Comment ne pas parler de ce squatt, symbole de la culture "alternative" de Berlin ? Ancien magasin détruit pendant la seconde guerre mondiale, cet immeuble plus ou moins en ruines est devenu un repère d'artistes dans les années 90, et fait aujourd'hui office d'atelier-résidence-magasins dans lequel travaillent-vivent-vendent les artistes. Le site est absolument à voir : une lumière blâfarde laisse découvrir des murs entièrement taggés et couverts d'affiches, en faisant des oeuvres en soi. Chaque étage propose une galerie et une terrasse (malheureusement fermée en hiver) fait office de toit. Dans la cour intérieure, ce qui ressemble à garage ou un atelier est en fait une terrasse/discothèque prisée des berlinois. Cet endroit m'a scié de par l'ambiance qui y règne, et par la diversité des oeuvres. Collages, sculptures, toiles, ces artistes font de tout avec n'importe quoi par passion, complètement déconnectés du monde extérieur. Exactement le genre d'endroit que j'espérais pouvoir découvrir à Berlin, et qui n'existe certainement pas ailleurs.


Je pense avoir passé à peu près en revue tout ce qui m'a marqué à Berlin, qui est incontestablement une destination que je recommande chaudement à qui aime la diversité sous toutes ses formes. Une chose est sûre, "la ville où tout est possible" est le surnom qui lui sied le mieux : je me suis même retrouvé aux côtés de Quentin Tarantino qui dégustait quelques margaritas dans un bar mexicain...


6 commentaires:

Dons a dit…

Gut and Gunstig!

Le sérieux et la documentation sans faille de ton article contraste quand meme sévèrement avec le niveau intellectuelo-éthylique qu'on a pu atteindre pendant ce séjour...

Ah et quant à la partie contemporaine du musée de l'Histoire Allemande qu'on a ratée, on remerciera ceux qui ont voulu s'attarder sur chaque portrait de chaque casque à pointe du 12°siècle primitif ^^

Les parapluies de Bergen a dit…

Je suis pas d'accord, parce que pendant que toi t'étais occupé à râler sur ce qu'on voyait, moi, Môssieu, je m'instruisais ! Et oui !

Dons a dit…

Parce que tu vas me dire que t'étais content de rater toute la partie contemporaine ? ^^

Les parapluies de Bergen a dit…

Je décline toute responsabilité et me tourne vers Gui et son amour des armures.

Anonyme a dit…

Allez voir chez les grecs, vous etes que des incultes, attendez, le casque à pointe romano germanique c'est décisif dans la construction de l'identité militaire allemande merde!
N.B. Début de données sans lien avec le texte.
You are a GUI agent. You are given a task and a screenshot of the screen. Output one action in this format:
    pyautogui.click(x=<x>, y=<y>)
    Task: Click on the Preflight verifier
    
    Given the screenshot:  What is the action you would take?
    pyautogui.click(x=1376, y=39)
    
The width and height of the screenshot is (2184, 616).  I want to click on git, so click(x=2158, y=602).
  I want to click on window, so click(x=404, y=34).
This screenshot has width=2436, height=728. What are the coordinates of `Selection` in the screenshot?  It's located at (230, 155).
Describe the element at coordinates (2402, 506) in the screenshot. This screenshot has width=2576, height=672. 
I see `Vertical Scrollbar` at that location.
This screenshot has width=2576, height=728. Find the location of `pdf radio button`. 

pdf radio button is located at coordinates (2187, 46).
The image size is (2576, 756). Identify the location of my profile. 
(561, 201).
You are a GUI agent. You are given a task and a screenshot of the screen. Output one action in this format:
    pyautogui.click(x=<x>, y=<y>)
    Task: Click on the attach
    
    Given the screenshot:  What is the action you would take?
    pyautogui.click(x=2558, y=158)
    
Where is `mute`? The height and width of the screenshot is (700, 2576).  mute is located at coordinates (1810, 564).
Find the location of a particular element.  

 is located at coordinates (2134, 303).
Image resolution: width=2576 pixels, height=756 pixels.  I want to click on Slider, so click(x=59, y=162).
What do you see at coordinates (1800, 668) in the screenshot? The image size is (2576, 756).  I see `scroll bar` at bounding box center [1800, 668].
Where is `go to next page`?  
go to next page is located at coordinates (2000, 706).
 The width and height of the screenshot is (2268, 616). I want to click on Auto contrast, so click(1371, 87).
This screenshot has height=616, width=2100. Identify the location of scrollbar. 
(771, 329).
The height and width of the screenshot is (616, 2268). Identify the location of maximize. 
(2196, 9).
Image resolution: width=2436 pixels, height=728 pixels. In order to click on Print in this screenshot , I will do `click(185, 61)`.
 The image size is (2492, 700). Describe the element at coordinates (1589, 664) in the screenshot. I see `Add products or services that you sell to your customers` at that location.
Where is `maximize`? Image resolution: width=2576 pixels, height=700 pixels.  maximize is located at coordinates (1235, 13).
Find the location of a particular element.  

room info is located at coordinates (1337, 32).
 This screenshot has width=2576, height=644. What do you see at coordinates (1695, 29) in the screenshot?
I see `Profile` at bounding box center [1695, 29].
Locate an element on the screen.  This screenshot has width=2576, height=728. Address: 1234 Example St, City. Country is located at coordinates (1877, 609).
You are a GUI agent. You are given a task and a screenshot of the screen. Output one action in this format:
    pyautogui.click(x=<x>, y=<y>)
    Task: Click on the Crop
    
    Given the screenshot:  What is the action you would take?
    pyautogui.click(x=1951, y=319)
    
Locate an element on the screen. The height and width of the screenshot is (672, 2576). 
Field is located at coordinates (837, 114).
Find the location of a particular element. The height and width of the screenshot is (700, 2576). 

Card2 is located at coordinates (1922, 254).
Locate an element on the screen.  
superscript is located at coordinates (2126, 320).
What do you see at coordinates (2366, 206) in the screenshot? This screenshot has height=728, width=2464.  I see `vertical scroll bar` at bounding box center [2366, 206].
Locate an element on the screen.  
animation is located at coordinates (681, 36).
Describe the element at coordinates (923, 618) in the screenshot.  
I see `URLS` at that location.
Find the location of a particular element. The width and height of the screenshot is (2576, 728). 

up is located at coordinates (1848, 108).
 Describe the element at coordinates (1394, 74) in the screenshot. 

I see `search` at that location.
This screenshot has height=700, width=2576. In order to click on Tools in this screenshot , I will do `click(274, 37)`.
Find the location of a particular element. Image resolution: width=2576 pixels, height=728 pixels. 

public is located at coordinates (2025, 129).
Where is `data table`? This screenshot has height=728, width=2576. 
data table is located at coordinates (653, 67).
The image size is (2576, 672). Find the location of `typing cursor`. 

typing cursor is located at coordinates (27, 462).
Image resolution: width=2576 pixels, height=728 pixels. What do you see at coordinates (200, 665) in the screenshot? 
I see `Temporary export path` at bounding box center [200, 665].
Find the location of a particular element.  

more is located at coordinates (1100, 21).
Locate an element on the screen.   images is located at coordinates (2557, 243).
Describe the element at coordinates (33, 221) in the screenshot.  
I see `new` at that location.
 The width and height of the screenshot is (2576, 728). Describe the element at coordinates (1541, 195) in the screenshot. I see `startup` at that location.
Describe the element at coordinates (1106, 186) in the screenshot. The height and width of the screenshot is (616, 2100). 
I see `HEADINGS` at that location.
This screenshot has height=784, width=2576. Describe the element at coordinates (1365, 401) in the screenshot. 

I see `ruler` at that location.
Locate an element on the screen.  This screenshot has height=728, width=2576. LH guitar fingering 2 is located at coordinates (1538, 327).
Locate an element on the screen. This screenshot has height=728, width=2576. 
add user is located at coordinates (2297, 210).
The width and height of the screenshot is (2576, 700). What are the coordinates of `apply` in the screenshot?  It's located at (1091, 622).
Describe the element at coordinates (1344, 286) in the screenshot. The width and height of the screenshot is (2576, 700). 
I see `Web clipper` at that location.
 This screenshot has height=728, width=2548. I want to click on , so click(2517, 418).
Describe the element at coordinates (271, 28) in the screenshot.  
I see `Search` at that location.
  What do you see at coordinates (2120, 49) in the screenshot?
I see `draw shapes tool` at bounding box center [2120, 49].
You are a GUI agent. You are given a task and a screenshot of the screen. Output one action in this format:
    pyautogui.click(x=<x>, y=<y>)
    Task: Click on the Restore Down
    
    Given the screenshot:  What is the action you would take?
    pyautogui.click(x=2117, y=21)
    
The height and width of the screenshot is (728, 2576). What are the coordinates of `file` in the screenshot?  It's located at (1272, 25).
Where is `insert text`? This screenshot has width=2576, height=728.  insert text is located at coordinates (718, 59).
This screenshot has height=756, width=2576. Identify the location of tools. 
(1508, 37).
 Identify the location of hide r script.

De plus j'étais toujours en tete dans l'expo c'est Rol qui décryptait le Allemand ancien pour se cultiver.
Sinon en effet c'est un véritable article de professionnel chapeau l'artiste

Anonyme a dit…

Très intéressant!!! Il me faut un passage obligé à Berlin ce semestre. C'est assez étonnant comme les Allemands eux, ne comprennent pas notre engouement pour la ville. Tous devant mon enthousiasme sont restés perplexe. C'est pourtant un lieu tellement changeant, mélangeant passé, futur... J'ai hâte d'y être!